What we’ve got is a set of feel-good labels that obscure the complexity of what the phenomena named actually mean. It’s like saying “I like Thai food” without any further specification.

Donald Trump, failed blogger

I know you’ve already forgotten that Donald Trump has a blog — I talked about it last month, and pointed out that it wasn’t doing well.

How about now?

It has ceased to exist. It is no more. The plug has been pulled, and it has swirled down the drain. It is mulched bits. Gone.

The former president has shut down a blog he created just a month ago, though many of his written statements that appeared on it remain on his traditional website, a spokesman said Wednesday.

Trump had used the short-lived blog as an alternative to Twitter, Facebook, and other social media sites that banned him because of his constant false statements about last year’s election loss to President Joe Biden.

He has my sympathies. It takes a certain twisted mindset to maintain a blog, and that’s one psychopathology we can say that he doesn’t have.

Q was just the beginning, now it’s preparing to metamorphose into its next form!

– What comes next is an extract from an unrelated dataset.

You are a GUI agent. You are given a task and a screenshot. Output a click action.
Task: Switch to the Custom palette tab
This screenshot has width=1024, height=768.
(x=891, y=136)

Here’s something else I don’t understand: QAnon. I watched the HBO documentary, “Q: Into the Storm” which covers the phenomenon from its beginning to just after the election, and it suffered from being too close to the problem. It centered almost entirely on Jim Watkins and his son Ron, who were running the various chan boards that hosted Q, with some time spent on prominent QTubers — the documentarian clearly proposes that Ron Watkins is Q and makes a good case for it. What I mainly learned from the documentary is that all of the people behind Qs raging popularity are huge, obnoxious, pompous assholes. It made it hard to watch, when the primary protagonists are these preening twits who have learned the deep secret behind all religions: be cryptic and vague so your followers can read their own beliefs into your pronouncements, promise secret knowledge (even if you don’t have any) so your followers will pay close attention, and be sure to recruit apostles who will do most of your work for you.

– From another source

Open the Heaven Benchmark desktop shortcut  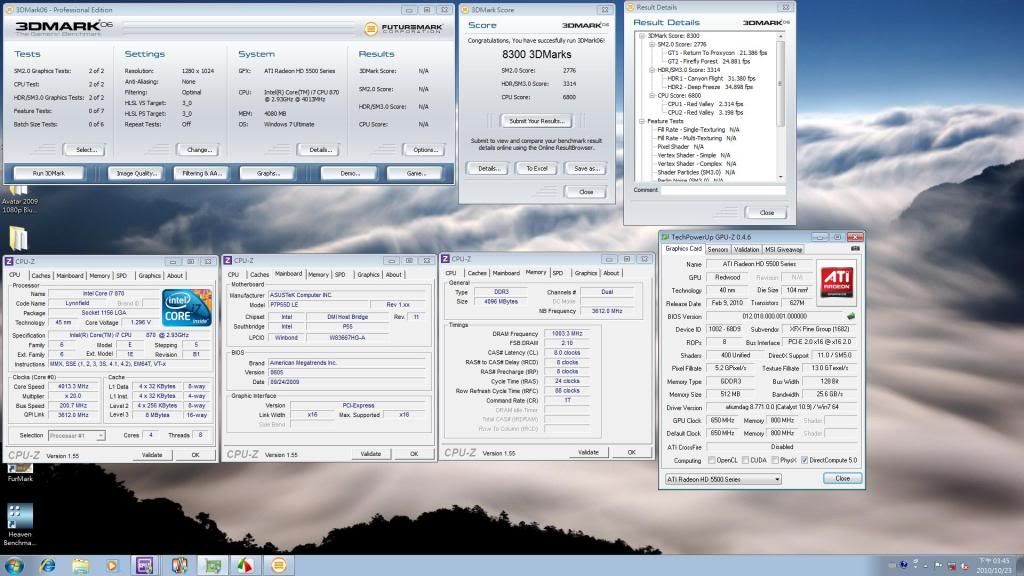click(18, 516)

It’s an unpleasant spectacle of singularly unpleasant people doing next to nothing but successfully duping hordes of ordinary people to join the cult. But, as I said, it suffers too much from its tight focus on the Watkins duo, who mainly smirk and act evasive. And then it ends, just as the media, like Facebook and YouTube, were finally shutting off the conduits that allowed them to proselytize easily, and it just sort of end. The documentarian has fingered the guilty party — Ron Watkins is Q! — and then it ends. What next? How are the victims of Q propaganda coping? What’s to prevent this from happening again?

At least CripDyke tells us what’s next: more of the same, only worse. As Q gets blocked and banned everywhere his acolytes turn, GhostEzra rises to add more fire and brimstone to followers of Q.

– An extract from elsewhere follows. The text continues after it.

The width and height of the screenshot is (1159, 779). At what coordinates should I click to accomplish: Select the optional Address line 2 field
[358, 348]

For in the shadow of the valley of Vice it has been revealed that a messiah has come, a prophet named GhostEzra, who comes to rule the denizens of the QAnon world exactly as we would expect. Vice reports that GhostEzra, who now runs one of the biggest if not the biggest QAnon accounts with hundreds of thousands of followers, began as upbeat, portraying Trump as the victim of election fraud but also portraying the election fraud as inevitably unsuccessful, something that the QAnons were clearly destined to overturn. But before much time passed, GhostEzra went from being relentlessly upbeat to excoriating followers if they, themselves, were not sufficiently upbeat.*1 It’s one thing to tell others, “Have hope!” and it’s another to tell them, “I will beat you until your morale improves.” GhostEzra, apparently, went all in on the latter.

GhostEzra adds even more of that crucial spice, hate, to the recipe. Hey, if a little anti-Semitism was enough to jazz up Q followers, just think what pouring an overwhelming amount of Jew-hatred will do!